Due to disastrous side-effects of some racemic drugs (most notably thalidomide) the FDA issued guidelines for development of new racemic drugs, requiring companies to evaluate and report pharmacology and toxicity profiles of a racemate and its enantiomers prior to beginning clinical trials. Clearly, the availability of appropriate analytical methods for determining/monitoring enantiomeric composition is critical to ascertain toxicity and biological activity of pure enantiomers or their mixtures.
In recent years, the use of chiral chromatography has become well accepted as an effective, rapid and direct method to obtain pure enantiomers. Chiral stationary phases (CSPs) must contain chiral selectors that provide enantiorecognition for chiral molecules. To be effective, a CSP must have different affinity for each of the two enantiomers in a racemic mixture.
There are a number of CSPs that are commercially available, but the most popular and effective are based on polysaccharides such as amylose and cellulose. These types of CSPs have been proven to be the most general and easy to use options for chiral chromatography.
Polysaccharide-derived chiral selectors were invented by Professor Yoshio Okamoto of Nagoya University in Japan, while he was conducting research in the field of synthetic optically active polymers.
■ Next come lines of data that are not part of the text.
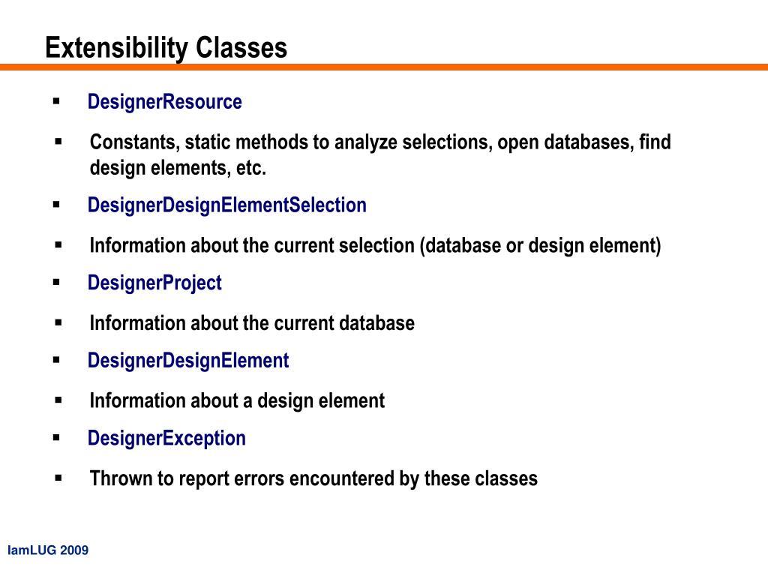Click the bullet before DesignerDesignElementSelection
The height and width of the screenshot is (576, 768).
(56, 205)
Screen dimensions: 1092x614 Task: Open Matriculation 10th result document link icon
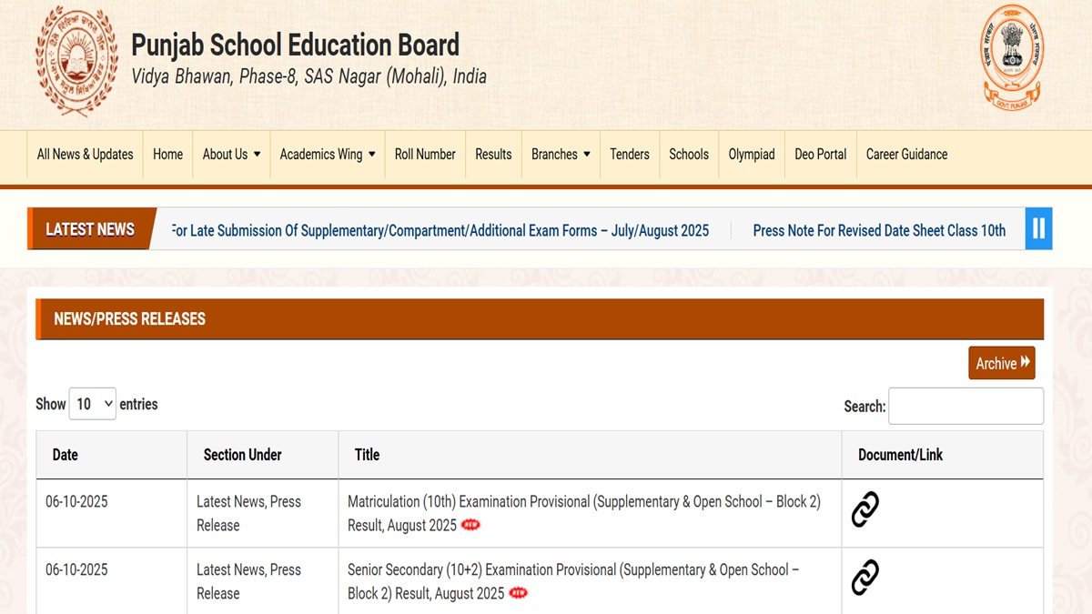pos(865,510)
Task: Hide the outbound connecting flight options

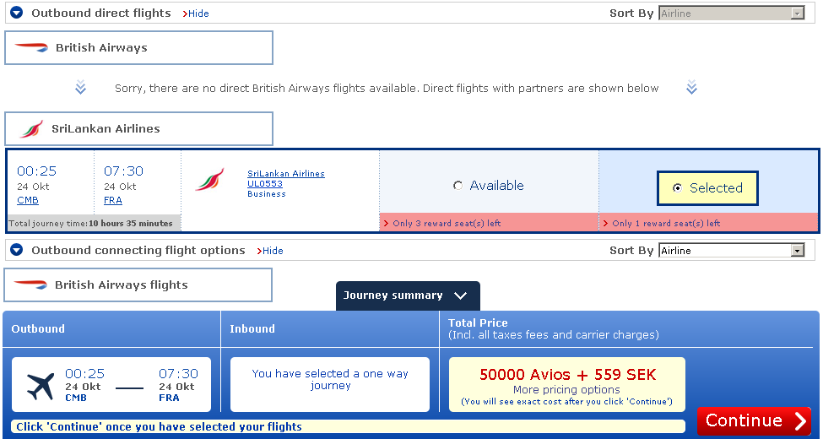Action: (x=272, y=251)
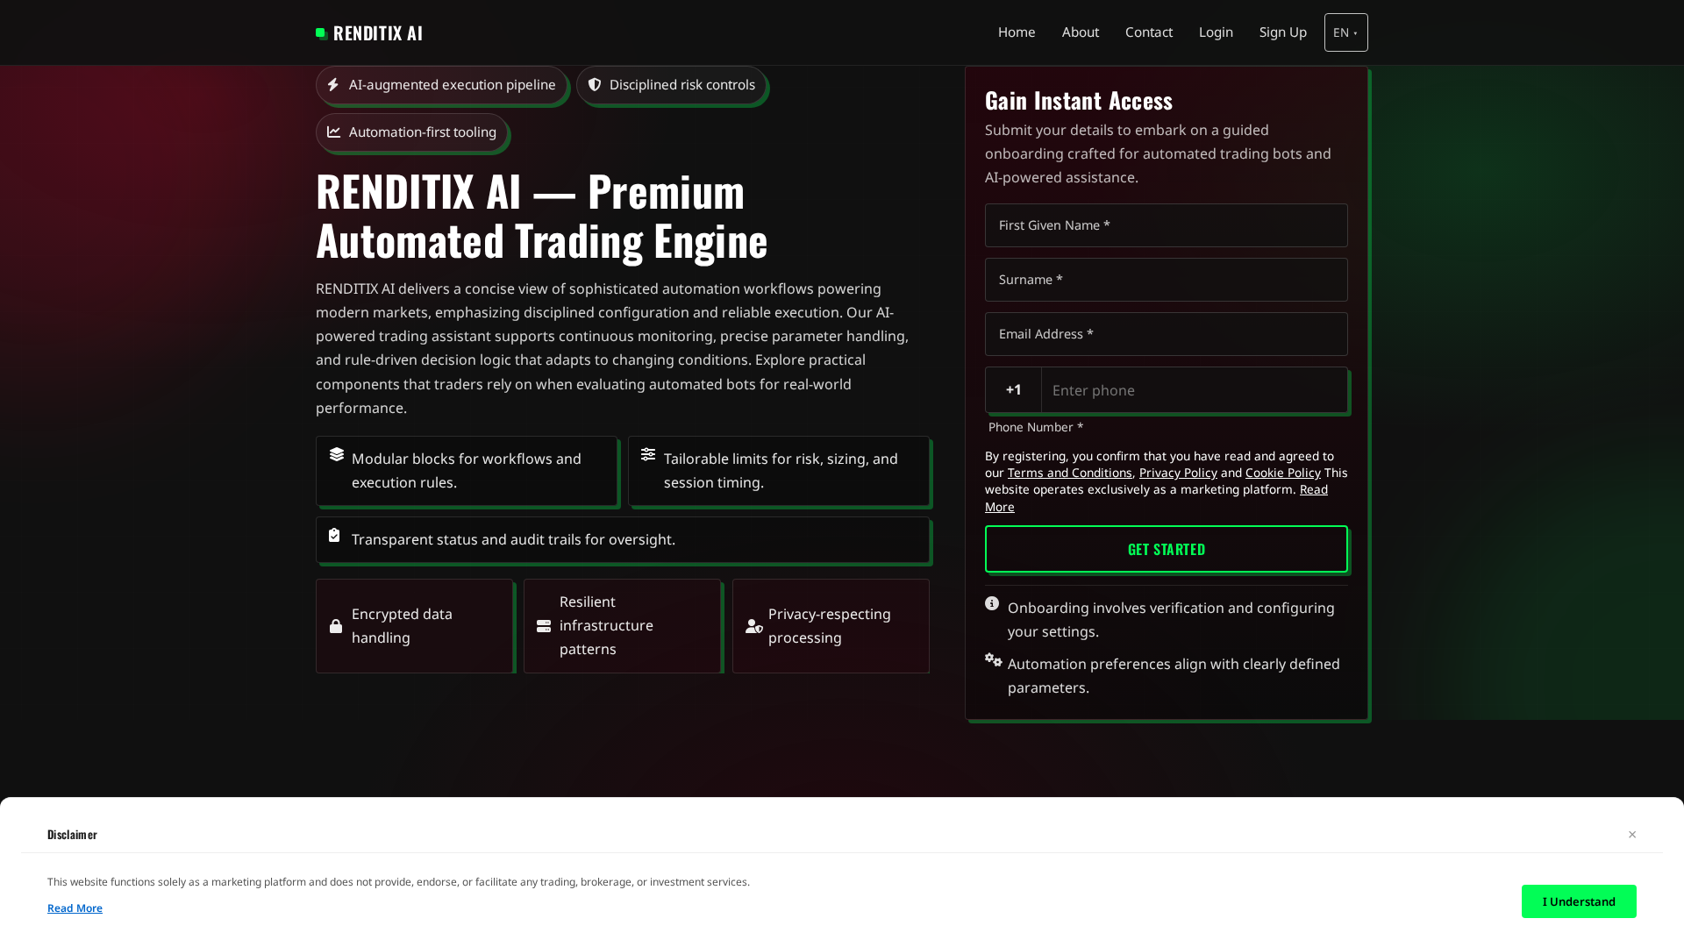Image resolution: width=1684 pixels, height=947 pixels.
Task: Click the Email Address input field
Action: click(1166, 334)
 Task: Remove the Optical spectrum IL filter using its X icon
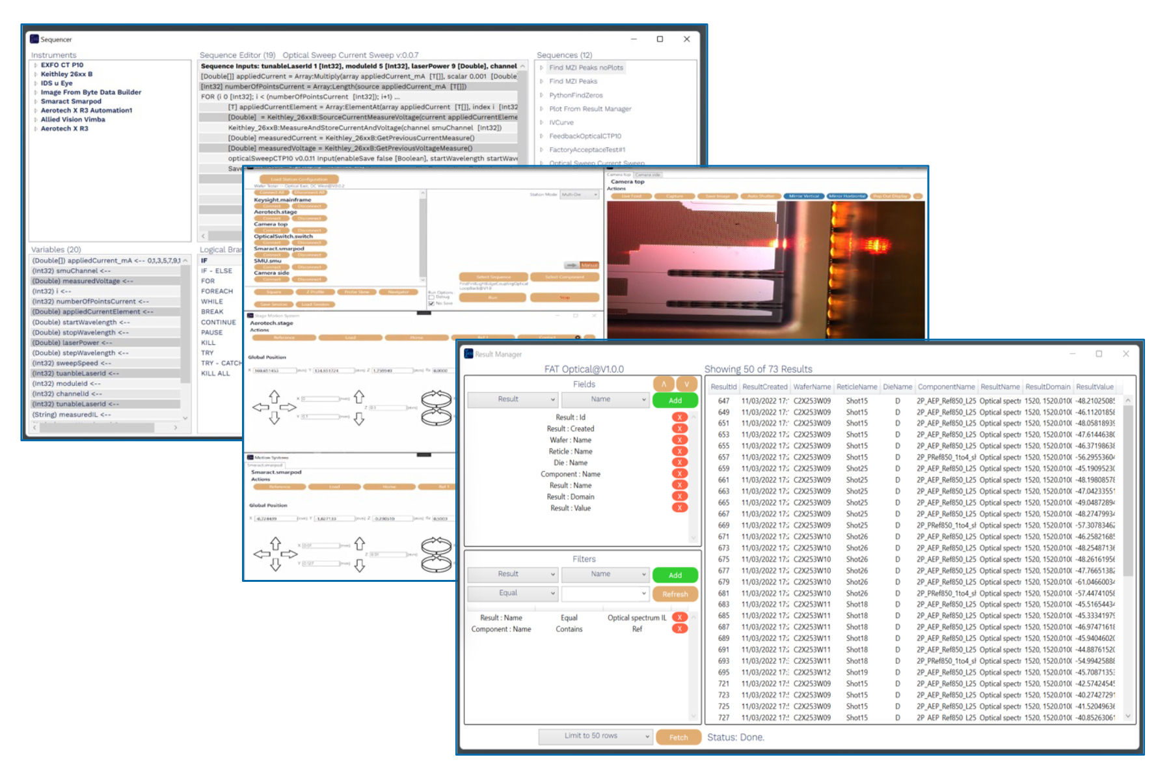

Daicel Corporation commercialized Professor Okamoto’s inventions, which are the foundation of the highly successful and widely used Daicel chiral stationary phases (CSPs) – Chiral Technologies’ core technology.
Our chiral chromatography products range from analytical columns, to preparative columns, to bulk CSP for commercial-scale separations, with particle sizes of the CSPs varying depending on the application.
HPLC separations are carried out globally using a range of equipment depending on the scale of the separation desired. Chiral Technologies performs enantiomer resolution of chiral compounds, starting from a few milligrams to multi-kilograms in quantities. HPLC separations can be carried out under cGMP if required.
Chiral Technologies operates state-of-the-art HPLC equipment to maximize the sample throughput and to ensure that projects are completed on time. Solvents are recovered and recycled during any one project, reducing the overall solvent use to minimize the environmental impact and to lower the costs of the separation.
With the introduction of small diameter particles (< 2 µm), HPLC instruments needed to be improved to provide the potential benefits offered by these columns. A number of Ultra-High Performance Liquid Chromatography (UHPLC) systems are now available from HPLC manufacturers. UHPLC systems utilize high-pressure pumps and low extra-column dispersion by minimizing volumes of connecting tubing, detection flow cells and employing high-speed data acquisition units.
UHPLC is the generic industry term, however UPLC (Ultra Performance Liquid Chromatography) is a trademarked name, commonly used when referring to this subject. Both are the same technique and both are a specialized subset of HPLC.
The introduction of the sub-2 µm immobilized chiral columns by Daicel Corporation will allow an increase in resolution and speed for UHPLC chiral chromatography.
SFC has become a popular technique for preparative chromatography. Chiral Technologies has been at the forefront of the technology establishing separation services in 1997. Chiral Technologies has also developed semi-preparative chiral columns specifically designed for SFC applications.
SFC has two main advantages for a number of preparative separations. One is speed: a higher production rate can be obtained since the mobile phase viscosity is very low and fast, efficient separations can be achieved. The other advantage is the small volume of organic solvent used: between 10% and 20% of that needed for a HPLC separation. This not only decreases the total solvent consumption used for the separation, but also makes it easier and faster to recover the products from the small modifier volumes remaining after condensation from the CO2.